I watched Ros and the remarkable assembly of local talent in this production tell their stories, and am in awe of the reported combined 520 years of theatre experience before me.
And I was reminded of the beauty and gifts of ageing. And what a tragedy it would be for us to succumb to the view that the best of us was lost with our supple skin and the ability to stay up past midnight.
For me now, ageing is more about wisdom, courage, gratitude, love, strength, and the ability to truly step into myself and my skin and own it all.
And knowing where, how and with whom I wish to spend my life.

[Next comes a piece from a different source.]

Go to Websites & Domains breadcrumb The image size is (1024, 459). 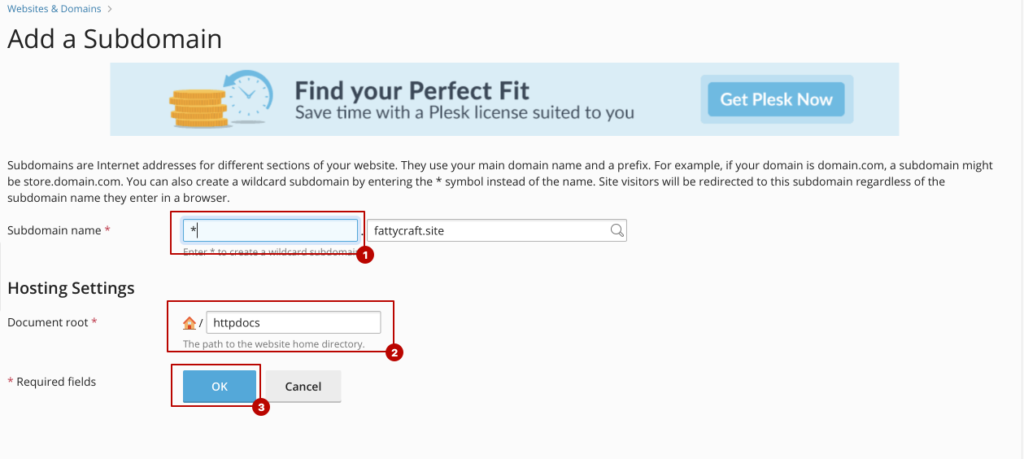[x=54, y=9]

Sure, I won’t fib. It would be nice to not have to work so hard to keep my butt upright, and yeah, yeah, of course I am dying my hair.
But I would not trade where I am now, for the equal challenges of my younger self.
So boogeywoman I am enjoying the last laugh, because you were not as clever as you thought. As you sprinted off all smug and all, I threw a booty of all kinds of extra shit in your bag.
So good luck with all that youthful angst, insecurity, uncertainty, self recrimination, doubt and fear.
Aaw. Thanks Steve. Whoever you are.
And thank you too Stephen Pike, The Q and Canberra Repertory for choosing to give us this opportunity to sit in the quiet and calm of Waiting In The Wings to ponder and celebrate all that is wonderful about growing older.
And as Stephen Pike says ” the chance to enjoy the talent of some of Canberra’s most experienced actors, who no longer all get such opportunities to tread the boards”.
And there should be more of it.
For how wonderful it is to see people following their bliss, with such enthusiasm, humour, and generosity.
At any age.
Defying stereotypes, and getting busy.
So, no more waiting in the wings for me or you.
I am so looking forward to the adventure that the rest of ageing has in store for me. As I hope do you.
As Ros so beautifully puts it. It’s all about ” Getting up. Dressing Up. And Showing Up !”
I love it.
And hey, do yourself a favour. In a stroke of genius, Waiting in the Wings is playing now also at Canberra Rep until the 7th of December.